So says a BBC news report
This is a very sloppy piece of reporting by the BBC who appear to have fallen for Corey's supporters politically-charged spin on events, rather than the legal reality.
Corey was given a life sentence for murder. As this
are subject to a life licence which remains in force for the duration of their natural life;
may be recalled to prison at any time to continue serving their life sentence if it is considered necessary to protect the public
There has been all sorts of waffle put about by his sympathisers about the "lack of due process", that he never "faced a fair trial" or that he was "never questioned by the Police." All of this, while true, completely misses the point: there is no need for him to be charged with anything to have his licence revoked, nor is there any need for him to be questioned by the Police about anything.
All that is needed is a recommendation by the Parole Commissioners that he has breached the conditions of his licence or is a danger to the public, and his licence is revoked and he returns to prison to continue serving his life sentence. Corey did face trial, in 1972, and the four years he has spent in prison since 2010 are part of the sentence he received then.
Remember, these are the same Parole Commissioners who recommended his release, on licence, in 1992. They have the authority to revoke it. But a parole hearing is not a mini trial, and even with that, Mr. Corey did have a Special Advocate (a government appointed barrister with security clearance to view the confidential material which is withheld from Corey and his lawyers) appointed to represent his interests in the proceedings.

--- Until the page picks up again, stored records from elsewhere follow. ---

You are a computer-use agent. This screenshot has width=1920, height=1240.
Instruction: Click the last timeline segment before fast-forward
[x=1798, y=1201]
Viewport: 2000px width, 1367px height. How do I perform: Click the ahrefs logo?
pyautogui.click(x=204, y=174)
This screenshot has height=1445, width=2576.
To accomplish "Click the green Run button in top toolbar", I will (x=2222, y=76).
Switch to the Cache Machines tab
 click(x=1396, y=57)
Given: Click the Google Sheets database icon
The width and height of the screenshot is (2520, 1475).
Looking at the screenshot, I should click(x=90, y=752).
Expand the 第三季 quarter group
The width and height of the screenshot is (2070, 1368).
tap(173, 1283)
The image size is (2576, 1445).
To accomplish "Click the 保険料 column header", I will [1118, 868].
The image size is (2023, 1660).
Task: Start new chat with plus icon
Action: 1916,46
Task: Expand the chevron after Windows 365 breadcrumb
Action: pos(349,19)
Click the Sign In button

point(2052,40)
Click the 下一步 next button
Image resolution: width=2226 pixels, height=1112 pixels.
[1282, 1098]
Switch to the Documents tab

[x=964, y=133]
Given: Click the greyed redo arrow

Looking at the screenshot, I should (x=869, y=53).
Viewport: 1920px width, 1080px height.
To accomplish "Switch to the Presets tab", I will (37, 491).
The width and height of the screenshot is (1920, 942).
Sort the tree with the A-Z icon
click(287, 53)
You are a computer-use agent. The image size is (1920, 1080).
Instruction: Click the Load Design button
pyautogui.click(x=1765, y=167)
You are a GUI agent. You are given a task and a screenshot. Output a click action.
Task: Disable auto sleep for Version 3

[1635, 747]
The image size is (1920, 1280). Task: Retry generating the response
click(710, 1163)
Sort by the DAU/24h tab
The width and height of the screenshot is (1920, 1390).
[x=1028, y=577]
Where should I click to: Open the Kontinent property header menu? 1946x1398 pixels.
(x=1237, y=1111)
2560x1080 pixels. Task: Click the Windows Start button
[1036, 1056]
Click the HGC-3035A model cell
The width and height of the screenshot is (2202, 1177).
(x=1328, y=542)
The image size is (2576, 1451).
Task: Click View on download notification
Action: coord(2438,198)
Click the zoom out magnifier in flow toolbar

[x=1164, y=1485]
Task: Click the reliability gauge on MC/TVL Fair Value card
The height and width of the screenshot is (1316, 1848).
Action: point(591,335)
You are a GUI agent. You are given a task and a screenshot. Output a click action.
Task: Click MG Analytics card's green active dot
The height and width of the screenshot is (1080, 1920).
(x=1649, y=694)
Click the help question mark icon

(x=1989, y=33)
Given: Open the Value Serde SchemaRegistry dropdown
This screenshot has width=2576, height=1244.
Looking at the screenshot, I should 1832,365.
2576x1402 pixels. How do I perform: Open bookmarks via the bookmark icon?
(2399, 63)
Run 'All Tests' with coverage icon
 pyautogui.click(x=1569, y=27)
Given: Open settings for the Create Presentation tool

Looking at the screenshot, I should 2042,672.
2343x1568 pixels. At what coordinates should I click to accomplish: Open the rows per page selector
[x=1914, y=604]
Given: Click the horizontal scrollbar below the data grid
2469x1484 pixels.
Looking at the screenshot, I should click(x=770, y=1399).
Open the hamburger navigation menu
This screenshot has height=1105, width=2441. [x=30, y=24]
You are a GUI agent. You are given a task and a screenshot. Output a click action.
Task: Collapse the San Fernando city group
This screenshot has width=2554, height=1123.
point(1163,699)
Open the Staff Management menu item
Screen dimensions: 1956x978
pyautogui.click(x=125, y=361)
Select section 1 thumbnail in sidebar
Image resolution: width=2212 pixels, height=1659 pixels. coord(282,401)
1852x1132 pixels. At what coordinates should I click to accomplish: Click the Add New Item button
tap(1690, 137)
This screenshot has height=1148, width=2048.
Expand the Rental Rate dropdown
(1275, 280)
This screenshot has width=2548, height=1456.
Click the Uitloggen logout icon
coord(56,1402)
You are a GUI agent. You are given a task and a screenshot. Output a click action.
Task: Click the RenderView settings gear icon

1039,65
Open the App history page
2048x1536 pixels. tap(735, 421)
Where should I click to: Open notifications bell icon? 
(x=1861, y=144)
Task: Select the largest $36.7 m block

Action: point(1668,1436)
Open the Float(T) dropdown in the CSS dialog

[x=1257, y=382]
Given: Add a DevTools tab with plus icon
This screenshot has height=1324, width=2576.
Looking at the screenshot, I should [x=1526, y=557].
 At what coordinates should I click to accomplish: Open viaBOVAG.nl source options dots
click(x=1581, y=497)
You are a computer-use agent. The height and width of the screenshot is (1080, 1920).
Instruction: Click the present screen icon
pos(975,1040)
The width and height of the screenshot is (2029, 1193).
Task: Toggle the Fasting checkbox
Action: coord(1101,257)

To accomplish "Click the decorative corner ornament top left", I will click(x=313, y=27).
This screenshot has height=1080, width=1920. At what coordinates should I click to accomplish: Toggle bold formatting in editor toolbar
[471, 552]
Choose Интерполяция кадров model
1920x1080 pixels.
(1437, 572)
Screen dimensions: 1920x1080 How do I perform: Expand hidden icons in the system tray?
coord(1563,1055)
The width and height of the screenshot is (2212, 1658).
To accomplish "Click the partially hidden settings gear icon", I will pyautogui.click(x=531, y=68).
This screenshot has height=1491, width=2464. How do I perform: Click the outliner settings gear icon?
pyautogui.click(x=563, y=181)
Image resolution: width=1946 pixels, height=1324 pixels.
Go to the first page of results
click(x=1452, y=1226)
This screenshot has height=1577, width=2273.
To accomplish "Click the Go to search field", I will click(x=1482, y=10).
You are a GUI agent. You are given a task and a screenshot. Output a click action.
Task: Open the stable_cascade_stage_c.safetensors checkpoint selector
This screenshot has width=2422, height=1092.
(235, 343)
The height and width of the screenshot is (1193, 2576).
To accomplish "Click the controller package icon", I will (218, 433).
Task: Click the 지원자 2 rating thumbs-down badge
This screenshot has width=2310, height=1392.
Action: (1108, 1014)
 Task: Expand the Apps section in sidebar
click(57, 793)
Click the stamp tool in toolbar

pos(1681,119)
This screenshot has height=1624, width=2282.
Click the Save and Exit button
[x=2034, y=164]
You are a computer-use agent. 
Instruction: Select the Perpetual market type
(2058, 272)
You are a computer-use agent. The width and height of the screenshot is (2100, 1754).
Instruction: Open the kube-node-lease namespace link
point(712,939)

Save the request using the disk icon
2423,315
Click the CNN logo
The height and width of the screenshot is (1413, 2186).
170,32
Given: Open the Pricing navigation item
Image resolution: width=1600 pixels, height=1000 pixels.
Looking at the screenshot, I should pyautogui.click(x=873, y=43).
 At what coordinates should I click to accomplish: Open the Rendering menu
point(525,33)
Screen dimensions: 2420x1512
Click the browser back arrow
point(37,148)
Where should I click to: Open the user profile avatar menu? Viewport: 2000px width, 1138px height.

The initial decision by a single Parole Commissioner to revoke his licence was then reviewed by a panel of Commissioners, with the Special Advocate present to advance Mr. Corey's interests. As the Supreme Court that denied his application for judicial review of the decision noted:
On 15 August 2011 the panel gave its decision. This comprised both a closed and an open judgment. In a detailed ruling which formed part of the open judgment, the panel stated that it was satisfied that Mr Corey had become involved in the Continuity Irish Republican Army from early 2005 and that he was in a position of leadership in that organisation from 2008 until his recall to prison. It was concluded that the appellant posed a risk of serious harm to the public at the time of his recall.
Mr. Corey's lawyers applied for judicial review of this decision, and at first instance the High Court held that Mr. Corey and his lawyers had been given insufficient details of the 'gist' of the alleged breaches of his licence that led to his being recalled to prison. This was overturned on appeal by the Court of Appeal of Northern Ireland, which held that "the material provided to the appellant and his advisers was sufficient to allow him to give effective instructions to those representing him. There was therefore no breach of article 5(4) of the [European] Convention [on Human Rights]:
“Everyone who is deprived of his liberty by arrest or detention shall be entitled to take proceedings by which the lawfulness of his detention shall be decided speedily by a court and his release ordered if the detention is not lawful.”
There were technical arguments about whether the High Court had the authority to grant Corey bail after concluding that the original decision to revoke his licence had been unfair (the Supreme Court held, rightly in my opinion, that it did not), but the bottom line is that Martin Corey was not held for four years without trial, and it was not 'like internment'.
I am slightly uncomfortable about the fact that one of the conditions attached to his renewed licence is that he doesn't talk to the media, but I am understand the rationale behind it. However, I doubt whether the blanket ban would withstand a challenge under Article 10 (Freedom of Expression) in the ECtHR.
In any case, this was a very poor piece of reporting from the BBC on this matter.
UPDATE: UTV are at it as well, describing his licence as 'bail conditions'.
Really Northern Ireland, if you are going to cover legal matters, don't use journalists who don't understand the law.